Our condolences also YD, I'm sure he appreciated all the support you & Deb. gave him.


----------



## SWAMPBUCK10PT (Apr 5, 2010)

*Don & Deb-------We send Our Deep Condolences to You and John's Family Also----Sad Day for sure---I'm sure he would want you to find Peace with his Passing--------Take care My Friends--------------------------------S&S*


----------



## youngdon (Mar 10, 2010)

Thank you my friends. I appreciate your support and friendship more than you know. 
I'm glad he didn't suffer.


----------



## azpredatorhunter (Jul 24, 2012)

Sorry to hear about your friend Don.


----------



## pokeyjeeper (Sep 5, 2013)

Sorry for your loss don


----------



## youngdon (Mar 10, 2010)

Thank you. It’s been rough, his daughter and granddaughter lived with him and don’t have much at all. The daughter is disabled due to lupus and MS. the granddaughter is just 18 and just moved in a few months ago. They are lost without John.
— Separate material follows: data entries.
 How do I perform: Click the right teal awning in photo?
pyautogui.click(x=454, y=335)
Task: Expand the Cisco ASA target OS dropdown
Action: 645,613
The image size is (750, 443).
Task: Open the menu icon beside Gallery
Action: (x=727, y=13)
My wife and I got them set up to at least the end of August as they’re not sure they can afford the apt. I offered to go over heir finances in the next few weeks if they would like. I’m so appreciative of my parents planning of their own deaths and funerals. They did everything years in advance all my brother and I had to do was sign a few papers. I will do that for my children too.


----------



## youngdon (Mar 10, 2010)

After my friend passed his daughter messaged me and wanted to talk. She said that she wanted me to have something of Johns. When I got to their place she totally caught me off guard with these remembrances of my friend. She said that John knew I'd care for and cherish them the way he did should anything happen to him. They were his most prized possessions. John was a long time supporter of bringing all our young men home. I was deeply honored by his gift to me. R. I. P John Martin

This is a Sig Sauer 1911. One of 500 made.


----------



## youngdon (Mar 10, 2010)

The "dog tags" read:
"I WILL SUPPORT AND DEFEND THE CONSTITUTION OF THE UNITED STATES AGAINST ALL ENEMIES." 
Something our sworn politicians might take heed of

The second tag reads: 
"NOT FORGOTTEN "


----------



## hassell (Feb 9, 2010)

WOW, what a gift, your more than deserving of the gift Don.


----------



## kiyote (Jun 15, 2014)

such a gift would be the most highest of all my possesions. it is bittersweet you had to lose such a great friend to receive such a blessing.

I've no doubt you will do him proud!


----------